In the last decade or so, the Midlands has become a significant reference point in the historic and cultural understanding of England’s national identity. Following the discovery of the Staffordshire Hoard, a new account has started to emerge of both the influence and importance of the, once forgotten, place in the middle. As the historian Helen Castor’s recent documentary series, England: Made in the Middle, attests, the Midlands is where the cornerstones of our contemporary English identity were carved. With its foundations firmly set in the Anglo Saxon Kingdom of Mercia, the English Midlands was the medieval melting pot for the fusion of political, social and cultural changes that led up to the early renaissance and beyond.
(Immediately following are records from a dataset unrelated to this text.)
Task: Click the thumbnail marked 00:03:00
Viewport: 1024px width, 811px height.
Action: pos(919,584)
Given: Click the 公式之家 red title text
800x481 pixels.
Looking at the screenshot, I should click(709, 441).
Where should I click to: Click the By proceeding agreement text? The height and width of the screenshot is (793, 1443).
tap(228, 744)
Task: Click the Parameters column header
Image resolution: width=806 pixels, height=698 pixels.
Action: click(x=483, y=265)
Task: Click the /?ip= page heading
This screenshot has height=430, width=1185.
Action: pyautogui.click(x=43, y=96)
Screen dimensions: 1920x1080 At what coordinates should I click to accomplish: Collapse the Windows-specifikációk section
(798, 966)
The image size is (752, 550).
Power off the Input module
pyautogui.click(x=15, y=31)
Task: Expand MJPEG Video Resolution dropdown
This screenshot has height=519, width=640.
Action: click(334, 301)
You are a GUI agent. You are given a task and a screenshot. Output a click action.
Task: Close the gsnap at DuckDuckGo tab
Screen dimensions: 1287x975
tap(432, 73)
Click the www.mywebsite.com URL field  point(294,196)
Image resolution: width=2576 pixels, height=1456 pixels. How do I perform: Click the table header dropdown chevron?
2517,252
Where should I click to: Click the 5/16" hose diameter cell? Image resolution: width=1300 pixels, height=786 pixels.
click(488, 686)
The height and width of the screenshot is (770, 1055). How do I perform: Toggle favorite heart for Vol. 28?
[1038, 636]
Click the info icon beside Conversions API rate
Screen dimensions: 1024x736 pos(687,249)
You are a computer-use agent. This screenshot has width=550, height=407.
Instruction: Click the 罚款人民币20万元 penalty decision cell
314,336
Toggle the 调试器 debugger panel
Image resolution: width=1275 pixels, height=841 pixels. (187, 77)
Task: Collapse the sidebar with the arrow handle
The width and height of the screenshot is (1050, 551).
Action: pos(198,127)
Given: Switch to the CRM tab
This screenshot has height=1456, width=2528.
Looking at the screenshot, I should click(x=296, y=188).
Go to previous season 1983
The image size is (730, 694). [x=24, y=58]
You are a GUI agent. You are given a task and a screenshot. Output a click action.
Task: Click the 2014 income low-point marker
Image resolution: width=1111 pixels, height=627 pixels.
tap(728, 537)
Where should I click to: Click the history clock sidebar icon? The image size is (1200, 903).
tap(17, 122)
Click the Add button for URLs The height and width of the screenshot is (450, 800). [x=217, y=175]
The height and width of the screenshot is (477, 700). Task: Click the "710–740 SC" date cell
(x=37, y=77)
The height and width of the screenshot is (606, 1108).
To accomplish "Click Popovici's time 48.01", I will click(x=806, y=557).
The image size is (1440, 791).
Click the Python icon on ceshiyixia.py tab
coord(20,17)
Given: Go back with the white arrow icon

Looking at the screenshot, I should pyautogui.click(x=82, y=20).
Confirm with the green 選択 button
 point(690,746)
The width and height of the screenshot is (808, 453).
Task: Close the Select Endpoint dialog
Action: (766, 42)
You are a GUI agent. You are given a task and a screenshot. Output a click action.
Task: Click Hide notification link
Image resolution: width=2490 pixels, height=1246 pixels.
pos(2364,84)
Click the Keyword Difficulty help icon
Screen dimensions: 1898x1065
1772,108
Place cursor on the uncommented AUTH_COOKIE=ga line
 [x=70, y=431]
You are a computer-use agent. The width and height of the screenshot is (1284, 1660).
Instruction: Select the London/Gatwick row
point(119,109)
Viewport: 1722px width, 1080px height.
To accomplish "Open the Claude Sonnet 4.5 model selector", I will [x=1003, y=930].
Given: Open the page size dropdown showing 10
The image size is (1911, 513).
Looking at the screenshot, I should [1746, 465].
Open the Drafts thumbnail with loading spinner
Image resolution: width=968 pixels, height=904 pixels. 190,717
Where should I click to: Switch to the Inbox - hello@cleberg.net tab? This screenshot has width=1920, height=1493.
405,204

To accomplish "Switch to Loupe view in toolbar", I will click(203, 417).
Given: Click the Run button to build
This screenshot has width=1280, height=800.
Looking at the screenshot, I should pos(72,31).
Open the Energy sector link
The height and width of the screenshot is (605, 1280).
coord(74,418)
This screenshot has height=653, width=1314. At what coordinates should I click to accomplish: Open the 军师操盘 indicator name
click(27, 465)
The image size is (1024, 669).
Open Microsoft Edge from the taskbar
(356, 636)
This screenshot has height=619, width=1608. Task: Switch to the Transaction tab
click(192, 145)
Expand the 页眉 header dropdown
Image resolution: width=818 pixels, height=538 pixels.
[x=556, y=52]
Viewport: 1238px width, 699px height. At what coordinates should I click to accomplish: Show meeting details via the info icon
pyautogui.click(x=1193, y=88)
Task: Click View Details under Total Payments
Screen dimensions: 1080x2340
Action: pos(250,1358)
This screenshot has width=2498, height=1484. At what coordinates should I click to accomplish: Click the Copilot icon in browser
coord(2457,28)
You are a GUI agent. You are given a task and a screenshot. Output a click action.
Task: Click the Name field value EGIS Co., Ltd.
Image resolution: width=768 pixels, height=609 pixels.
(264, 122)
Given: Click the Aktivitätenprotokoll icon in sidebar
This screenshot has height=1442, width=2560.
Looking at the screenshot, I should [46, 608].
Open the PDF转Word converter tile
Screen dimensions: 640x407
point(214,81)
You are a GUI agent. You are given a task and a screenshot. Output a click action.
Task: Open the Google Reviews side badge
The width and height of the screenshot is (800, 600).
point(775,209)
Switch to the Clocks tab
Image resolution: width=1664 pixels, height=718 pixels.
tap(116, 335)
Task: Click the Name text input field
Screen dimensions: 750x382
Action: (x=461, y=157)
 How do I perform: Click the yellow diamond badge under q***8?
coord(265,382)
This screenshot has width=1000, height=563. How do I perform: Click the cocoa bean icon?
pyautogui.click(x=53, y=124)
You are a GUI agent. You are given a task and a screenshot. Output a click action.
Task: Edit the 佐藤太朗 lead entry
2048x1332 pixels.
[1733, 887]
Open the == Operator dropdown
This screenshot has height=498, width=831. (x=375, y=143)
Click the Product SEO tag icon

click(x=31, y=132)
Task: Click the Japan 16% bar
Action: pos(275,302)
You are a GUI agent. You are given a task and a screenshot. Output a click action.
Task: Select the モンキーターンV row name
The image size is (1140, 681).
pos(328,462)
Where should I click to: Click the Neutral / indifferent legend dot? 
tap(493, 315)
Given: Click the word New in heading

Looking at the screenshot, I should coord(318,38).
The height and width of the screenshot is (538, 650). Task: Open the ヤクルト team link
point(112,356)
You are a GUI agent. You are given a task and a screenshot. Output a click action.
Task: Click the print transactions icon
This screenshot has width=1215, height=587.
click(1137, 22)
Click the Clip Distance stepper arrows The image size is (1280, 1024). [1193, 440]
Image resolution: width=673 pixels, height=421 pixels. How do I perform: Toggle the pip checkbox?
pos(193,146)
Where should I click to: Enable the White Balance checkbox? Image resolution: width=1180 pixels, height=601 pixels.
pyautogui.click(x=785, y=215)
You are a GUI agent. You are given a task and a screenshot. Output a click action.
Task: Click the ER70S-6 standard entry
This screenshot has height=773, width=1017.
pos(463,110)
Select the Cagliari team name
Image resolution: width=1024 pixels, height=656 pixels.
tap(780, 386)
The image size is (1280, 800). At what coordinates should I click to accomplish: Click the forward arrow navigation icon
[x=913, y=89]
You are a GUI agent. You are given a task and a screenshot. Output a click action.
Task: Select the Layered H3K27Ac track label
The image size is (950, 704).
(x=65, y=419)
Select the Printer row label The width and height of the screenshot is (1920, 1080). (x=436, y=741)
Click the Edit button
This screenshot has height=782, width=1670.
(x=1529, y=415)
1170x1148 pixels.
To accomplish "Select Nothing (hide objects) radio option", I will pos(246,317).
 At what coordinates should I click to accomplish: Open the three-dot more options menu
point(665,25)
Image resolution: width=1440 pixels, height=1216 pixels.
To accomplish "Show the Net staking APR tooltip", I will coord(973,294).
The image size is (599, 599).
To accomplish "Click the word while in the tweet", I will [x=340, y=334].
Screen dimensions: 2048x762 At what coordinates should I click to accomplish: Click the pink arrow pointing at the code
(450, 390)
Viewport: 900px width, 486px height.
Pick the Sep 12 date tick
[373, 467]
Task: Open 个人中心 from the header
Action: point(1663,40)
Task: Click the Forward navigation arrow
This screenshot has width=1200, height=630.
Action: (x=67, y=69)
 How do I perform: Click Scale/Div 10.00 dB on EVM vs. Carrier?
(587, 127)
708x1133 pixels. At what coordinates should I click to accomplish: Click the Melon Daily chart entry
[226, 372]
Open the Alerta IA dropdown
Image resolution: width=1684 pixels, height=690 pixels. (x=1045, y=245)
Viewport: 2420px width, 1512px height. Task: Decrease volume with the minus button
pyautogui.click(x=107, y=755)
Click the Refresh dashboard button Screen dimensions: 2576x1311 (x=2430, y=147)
The significance of beginning to understand this new strata of influence allows us to configure a different view of how this region’s built environment may have developed during this time, as well as what influenced its shape and culture. The great towns and cities of the Midlands all prospered during this time to emerge after the renaissance as significant centres of commerce, industry and innovation. One would only need to recount the deeds of the individuals who participated in The Lunar Society to confirm this fact.
A region’s vernacular architecture has always been considered to be an expression of its character, what it built and how it built it was woven into the fabric of its identity. Traditional or vernacular building practices have historically been concerned with utilising indigenous materials and regional knowledge of construction, topography and climate. These elements determined the character of a region’s buildings, how they were built and what they would look like. Whether it is the timber-framed farmhouses and cottages of Warwickshire and Derbyshire, or the Victorian villas and industrial factories and terraces of Birmingham and the Black Country, throughout history, the construction of buildings has always been a response to both changing social tastes and economic necessity.
Economic migration, throughout the eighteenth and nineteenth centuries, changed the dynamics of both town and country, creating a unique schism in English history. The traditional and vernacular buildings of the Midlands, even today, bear witness to this unique juncture. While the central areas of the West Midlands still proudly display the monumental architectural heritage of the Industrial Revolution, the buildings of Warwickshire, Derbyshire and Leicestershire still project a unchanged pre-industrial form and a vernacular style that distinctly belongs to a very English rural way of life.
The architectural legacies of England”s great industrial innovations still stand as a testament to what is now a bygone age of coal, iron and steam. Whist its agricultural heritage still provides a rich seam of vernacular interest throughout the region. The agricultural and technological developments of the time changed this built environment in a way that still organises our day-to-day lives today. Being at the centre, the English Midlands has always been influenced by its periphery, it has always allowed the edges to bleed in and participate in its cultural and material fabric. It is because of this unique position and porosity that its buildings and architecture demonstrate an immense diversity in construction, style and function. To truly understand this diversity, and to continue to cherish all that it offers, it is imperative to think about these buildings in their widest context, by which we mean not just their regional character, but their forms and functions, how they were built and why they were built.
In this sense, our objective, at Hertes of England, is a relatively simple one; to build a unique architectural and building resource that explores the rich historical, material and cultural landscapes of the English Midlands, with the hope of understanding the numerous and diverse range of buildings that stand as testaments to the craft and ingenuity of the people who made them.